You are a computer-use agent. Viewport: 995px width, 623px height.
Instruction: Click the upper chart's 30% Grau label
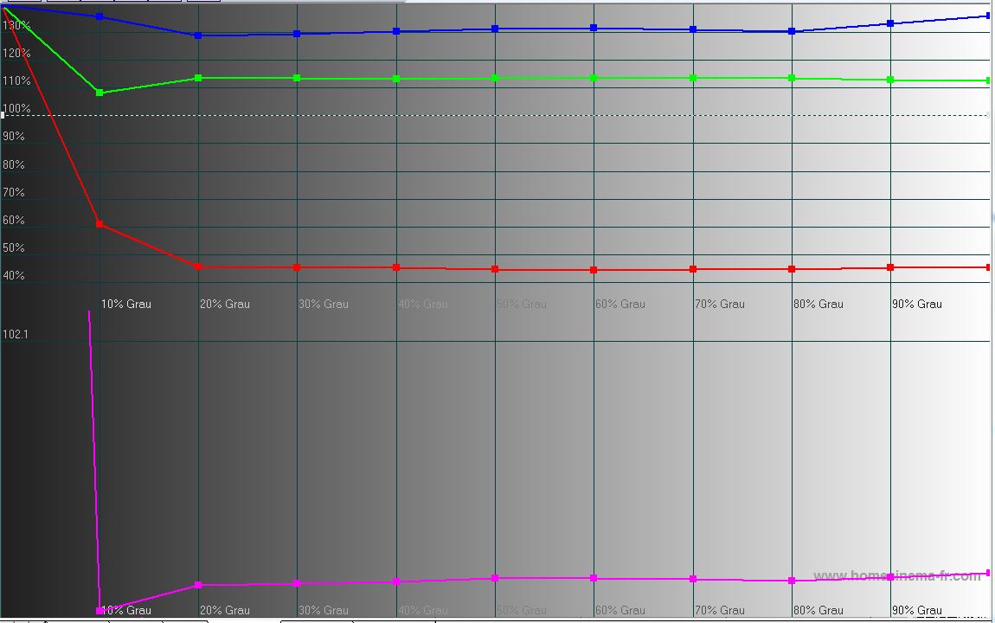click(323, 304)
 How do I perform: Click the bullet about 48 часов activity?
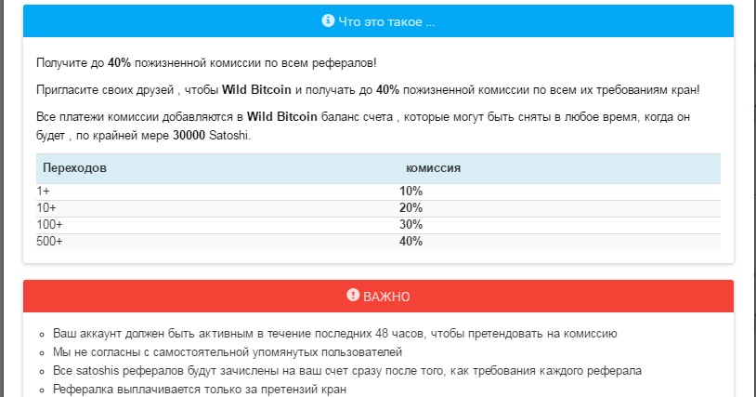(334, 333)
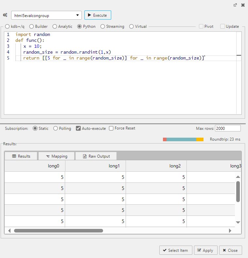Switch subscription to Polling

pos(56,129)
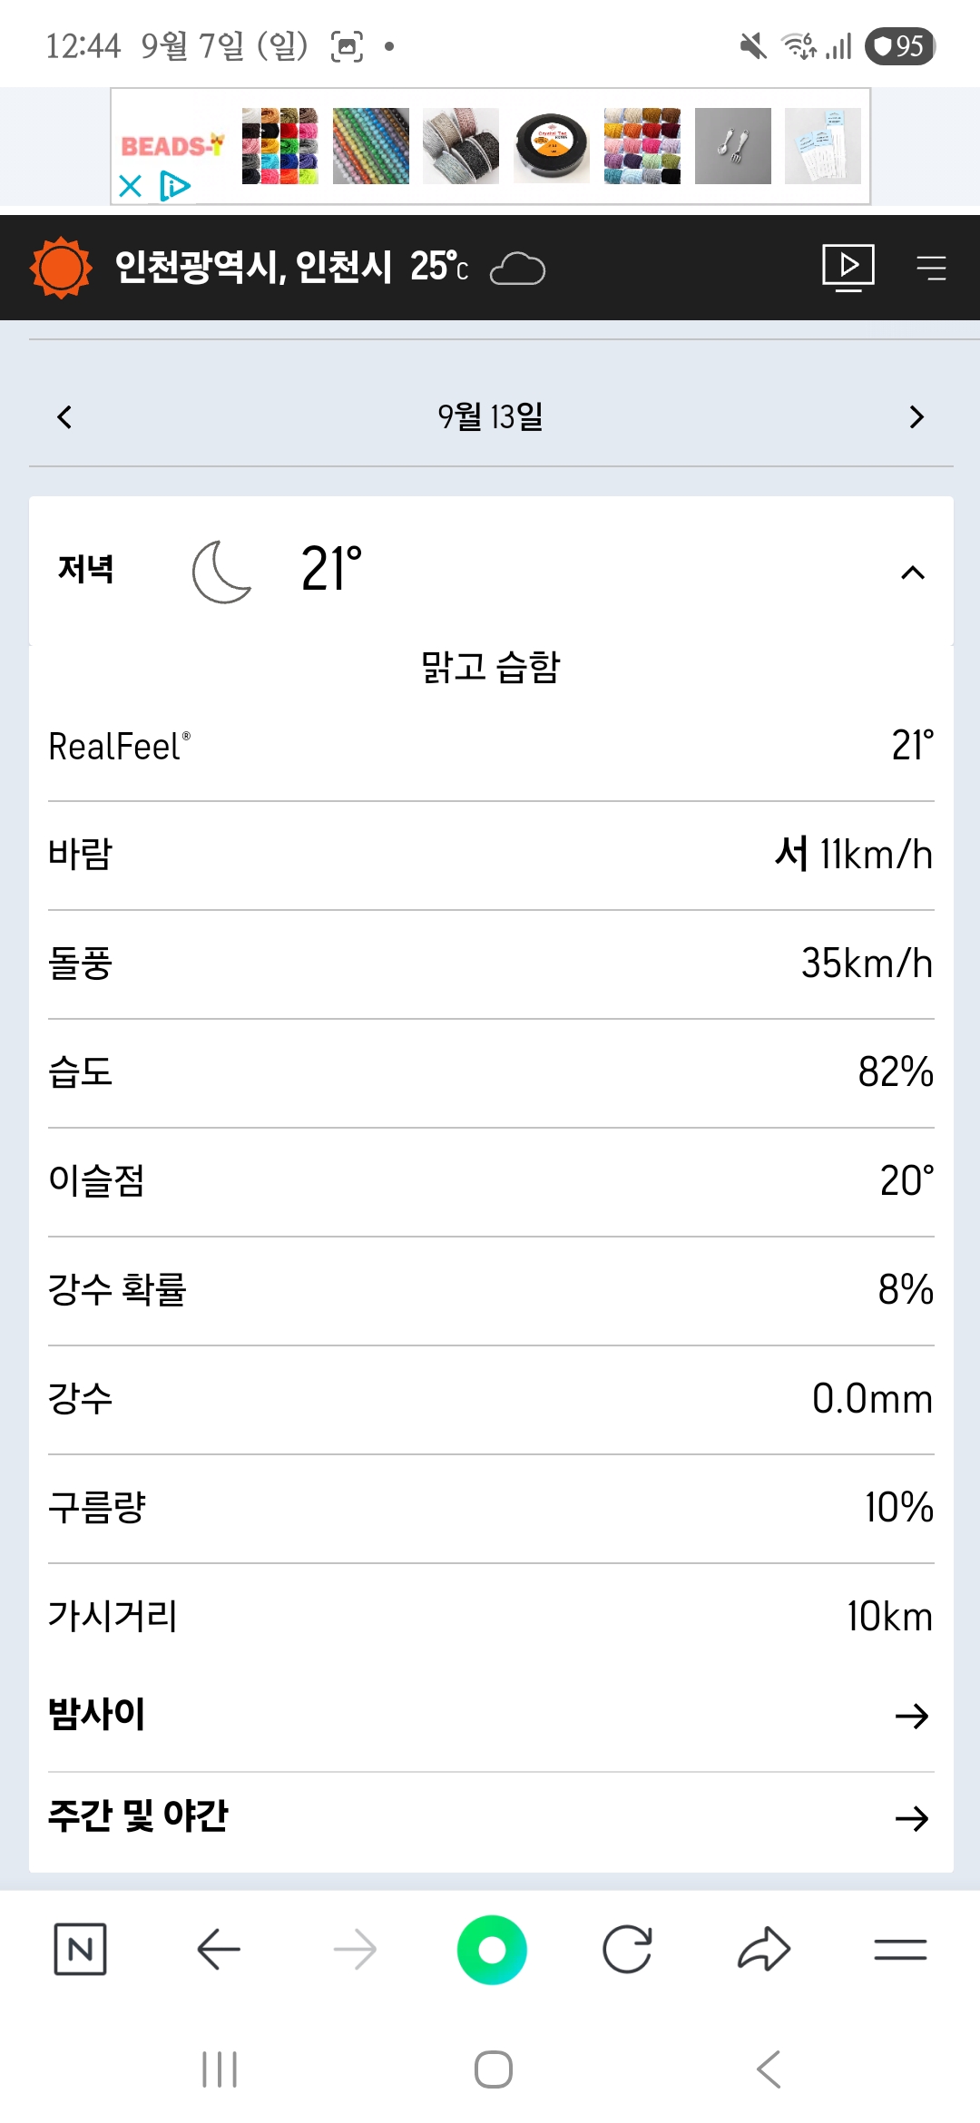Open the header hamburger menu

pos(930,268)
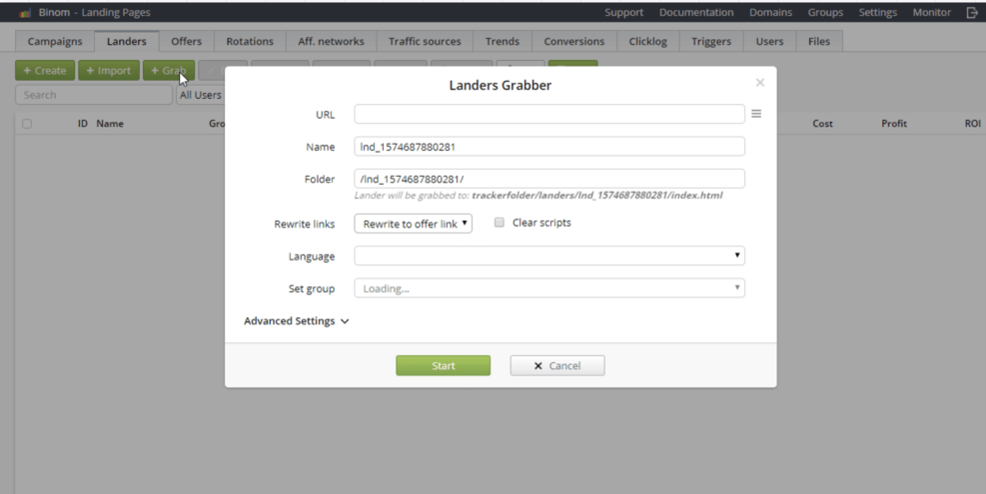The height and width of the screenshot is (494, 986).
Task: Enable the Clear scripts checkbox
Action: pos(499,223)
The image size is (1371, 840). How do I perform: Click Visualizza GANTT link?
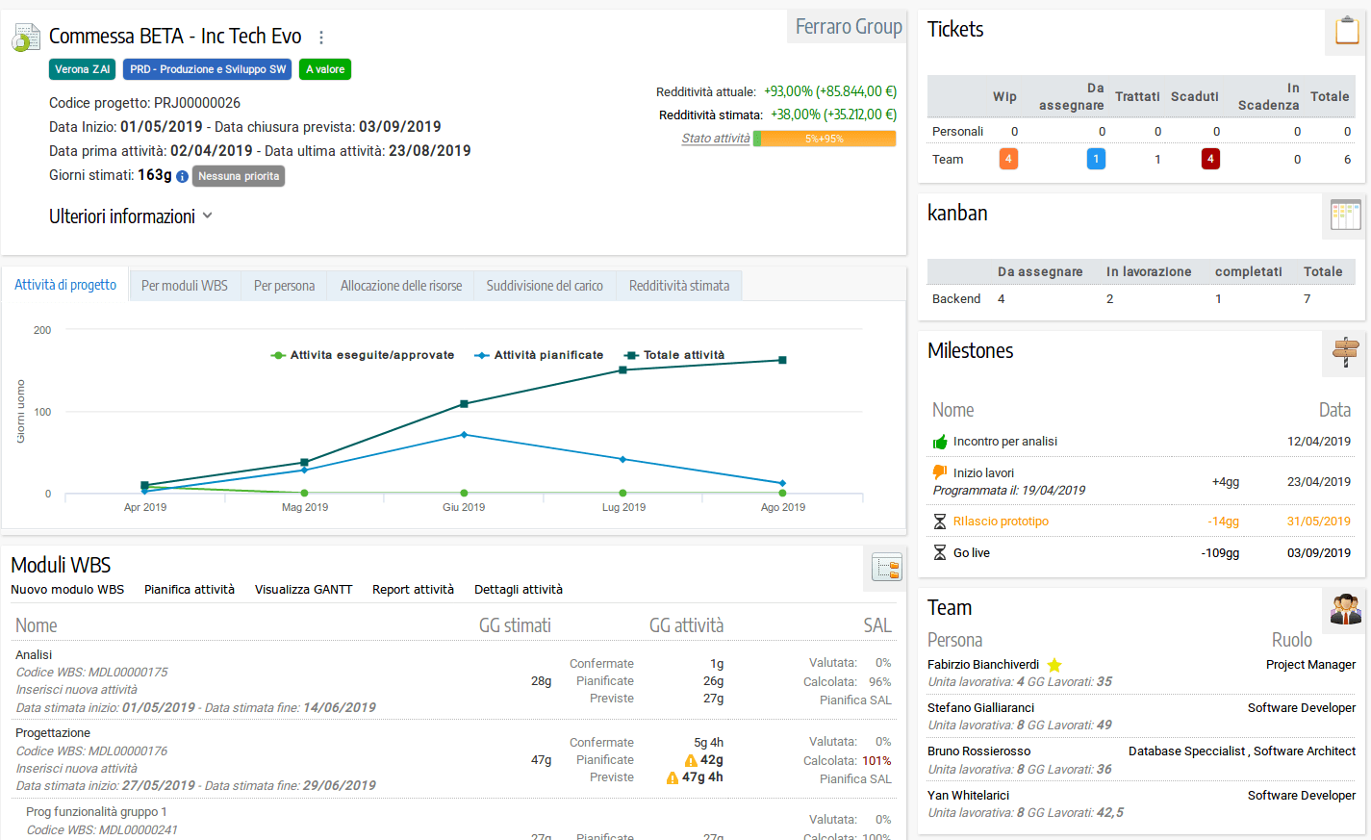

+---+

*TRY IT*: Would you retype the material exactly, omitting each picture?

*SOLUTION*:
You are a computer-use agent. Viewport: 995px width, 623px height.
Instruction: Click the upper chart's 30% Grau label
click(323, 304)
 How do I perform: Click the bullet about 48 часов activity?
(334, 333)
Switch subscription to Polling

pos(56,129)
Open the header hamburger menu

pos(930,268)
The height and width of the screenshot is (494, 986).
Task: Enable the Clear scripts checkbox
Action: pos(499,223)
The image size is (1371, 840). How do I perform: Click Visualizza GANTT link?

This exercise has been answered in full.